(Dataset entries)
——
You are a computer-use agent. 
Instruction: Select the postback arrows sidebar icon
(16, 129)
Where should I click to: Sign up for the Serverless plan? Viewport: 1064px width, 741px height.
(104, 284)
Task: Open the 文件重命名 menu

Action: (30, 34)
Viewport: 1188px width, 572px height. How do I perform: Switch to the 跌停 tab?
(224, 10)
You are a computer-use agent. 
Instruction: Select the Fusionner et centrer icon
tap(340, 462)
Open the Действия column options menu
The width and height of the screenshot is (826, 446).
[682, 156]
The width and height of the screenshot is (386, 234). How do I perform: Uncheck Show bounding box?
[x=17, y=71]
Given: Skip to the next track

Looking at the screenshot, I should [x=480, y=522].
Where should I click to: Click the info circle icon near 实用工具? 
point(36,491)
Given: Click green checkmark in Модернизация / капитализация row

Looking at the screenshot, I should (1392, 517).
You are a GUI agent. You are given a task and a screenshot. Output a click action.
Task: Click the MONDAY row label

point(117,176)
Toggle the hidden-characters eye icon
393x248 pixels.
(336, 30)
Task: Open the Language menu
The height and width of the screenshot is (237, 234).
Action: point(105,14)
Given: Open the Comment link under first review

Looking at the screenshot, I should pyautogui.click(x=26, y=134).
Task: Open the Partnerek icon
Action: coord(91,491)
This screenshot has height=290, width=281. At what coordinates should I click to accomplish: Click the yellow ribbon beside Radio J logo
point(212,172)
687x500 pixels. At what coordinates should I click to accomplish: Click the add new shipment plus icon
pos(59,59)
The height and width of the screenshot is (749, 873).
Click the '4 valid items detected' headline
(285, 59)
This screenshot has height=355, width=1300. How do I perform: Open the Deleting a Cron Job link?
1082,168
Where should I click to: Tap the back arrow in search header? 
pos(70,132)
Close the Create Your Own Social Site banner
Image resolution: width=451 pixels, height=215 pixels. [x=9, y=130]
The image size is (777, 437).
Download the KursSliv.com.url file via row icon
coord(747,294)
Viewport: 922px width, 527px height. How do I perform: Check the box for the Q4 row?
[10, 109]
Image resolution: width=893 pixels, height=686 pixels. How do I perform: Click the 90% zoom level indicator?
——
### Aim of the task
Your task is to retype the data exactly, with no line missing.

### The answer
You are a computer-use agent. 
Instruction: Select the postback arrows sidebar icon
(16, 129)
Where should I click to: Sign up for the Serverless plan? Viewport: 1064px width, 741px height.
(104, 284)
Task: Open the 文件重命名 menu

Action: (30, 34)
Viewport: 1188px width, 572px height. How do I perform: Switch to the 跌停 tab?
(224, 10)
You are a computer-use agent. 
Instruction: Select the Fusionner et centrer icon
tap(340, 462)
Open the Действия column options menu
The width and height of the screenshot is (826, 446).
[682, 156]
The width and height of the screenshot is (386, 234). How do I perform: Uncheck Show bounding box?
[x=17, y=71]
Given: Skip to the next track

Looking at the screenshot, I should [x=480, y=522].
Where should I click to: Click the info circle icon near 实用工具? 
point(36,491)
Given: Click green checkmark in Модернизация / капитализация row

Looking at the screenshot, I should (1392, 517).
You are a GUI agent. You are given a task and a screenshot. Output a click action.
Task: Click the MONDAY row label

point(117,176)
Toggle the hidden-characters eye icon
393x248 pixels.
(336, 30)
Task: Open the Language menu
The height and width of the screenshot is (237, 234).
Action: point(105,14)
Given: Open the Comment link under first review

Looking at the screenshot, I should pyautogui.click(x=26, y=134).
Task: Open the Partnerek icon
Action: coord(91,491)
This screenshot has height=290, width=281. At what coordinates should I click to accomplish: Click the yellow ribbon beside Radio J logo
point(212,172)
687x500 pixels. At what coordinates should I click to accomplish: Click the add new shipment plus icon
pos(59,59)
The height and width of the screenshot is (749, 873).
Click the '4 valid items detected' headline
(285, 59)
This screenshot has height=355, width=1300. How do I perform: Open the Deleting a Cron Job link?
1082,168
Where should I click to: Tap the back arrow in search header? 
pos(70,132)
Close the Create Your Own Social Site banner
Image resolution: width=451 pixels, height=215 pixels. [x=9, y=130]
The image size is (777, 437).
Download the KursSliv.com.url file via row icon
coord(747,294)
Viewport: 922px width, 527px height. How do I perform: Check the box for the Q4 row?
[10, 109]
Image resolution: width=893 pixels, height=686 pixels. How do I perform: Click the 90% zoom level indicator?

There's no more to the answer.